Quick Guide To Health Literacy

By Steve Lorberbaum 2  pm On

October is Health Literacy Month. Do you know what health literacy means and how it can impact the quality of senior care and overall wellbeing? Here’s a quick guide from health.gov that breaks it all down.

Health literacy is the degree to which individuals have the capacity to obtain, process, and understand basic health information and services needed to make appropriate health decisions.

Health literacy is dependent on individual and systemic factors:

  • Communication skills of lay persons and professionals
  • Lay and professional knowledge of health topics
  • Culture
  • Demands of the healthcare and public health systems
  • Demands of the situation/context

Health literacy affects people’s ability to:

  • Navigate the healthcare system, including filling out complex forms and locating providers and services
  • Share personal information, such as health history, with providers
  • Engage in self-care and chronic-disease management
  • Understand mathematical concepts such as probability and risk

Health literacy includes numeracy skills.
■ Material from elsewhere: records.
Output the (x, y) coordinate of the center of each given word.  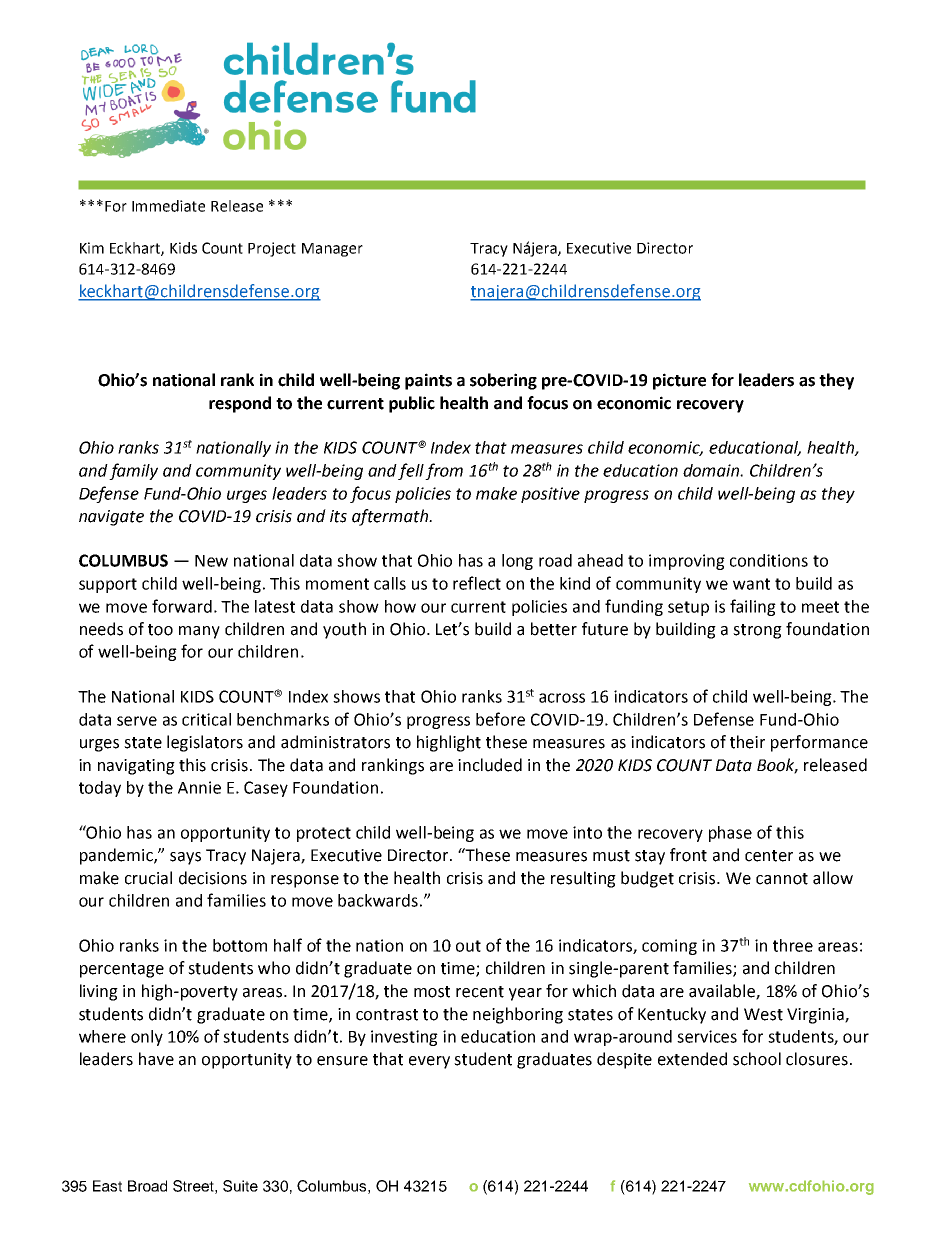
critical (206, 719)
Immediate (168, 206)
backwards (378, 900)
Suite (240, 1186)
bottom (240, 945)
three (793, 945)
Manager (332, 250)
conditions (769, 560)
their (747, 742)
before (500, 719)
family (133, 471)
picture (679, 381)
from (444, 471)
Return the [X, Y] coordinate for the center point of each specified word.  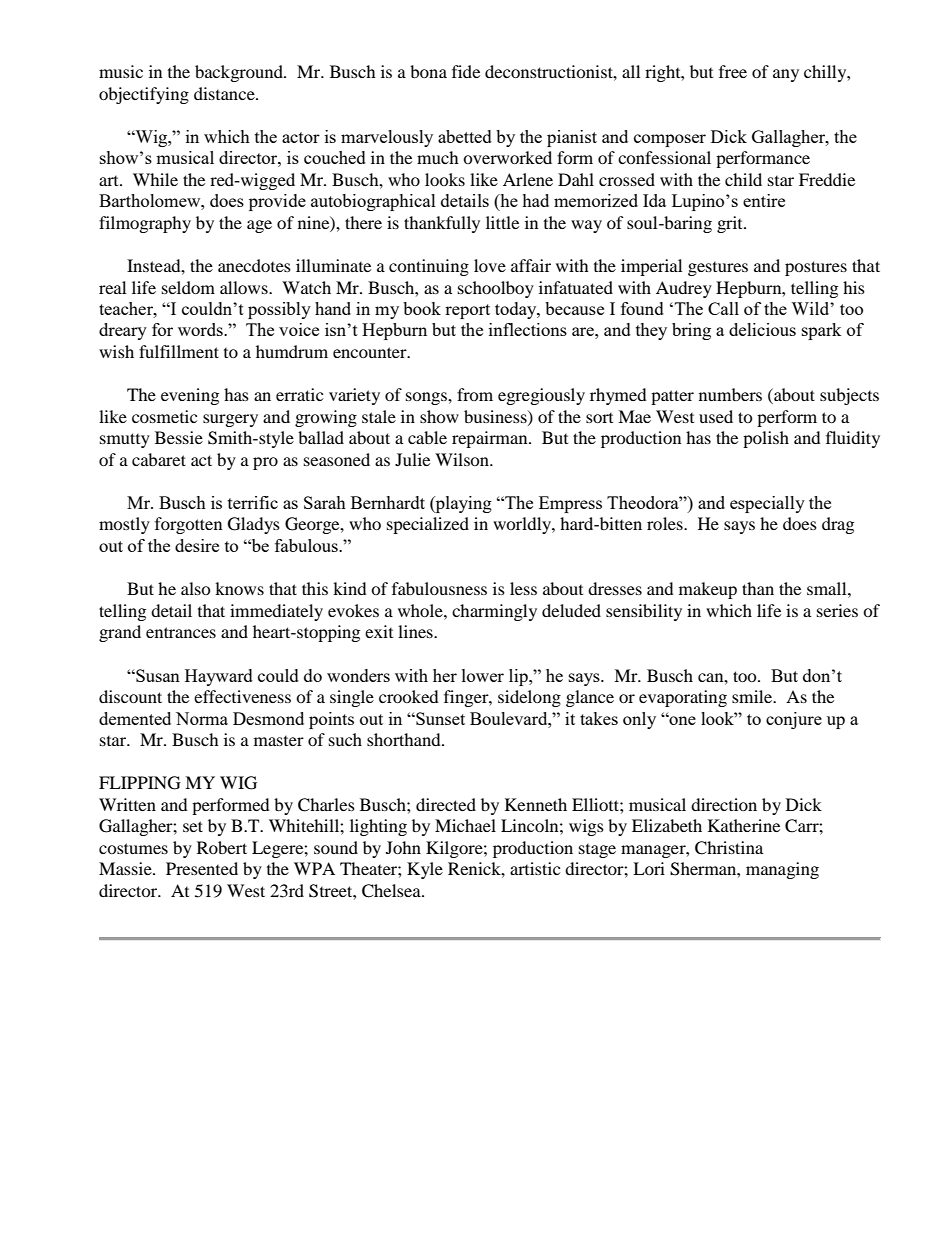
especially [767, 504]
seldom [188, 287]
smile [753, 696]
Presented [202, 868]
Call [723, 308]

For example, calculating cholesterol and blood sugar levels, measuring medications, and understanding nutrition labels all require math skills. Choosing between health plans or comparing prescription drug coverage requires calculating premiums, copays, and deductibles.

In addition to basic literacy skills, health literacy requires knowledge of health topics. People with limited health literacy often lack knowledge or have misinformation about the body as well as the nature and causes of disease. Without this knowledge, they may not understand the relationship between lifestyle factors such as diet and exercise and various health outcomes.

Health information can overwhelm even persons with advanced literacy skills. Medical science progresses rapidly. What people may have learned about health or biology during their school years often becomes outdated or forgotten, or it is incomplete. Moreover, health information provided in a stressful or unfamiliar situation is unlikely to be retained.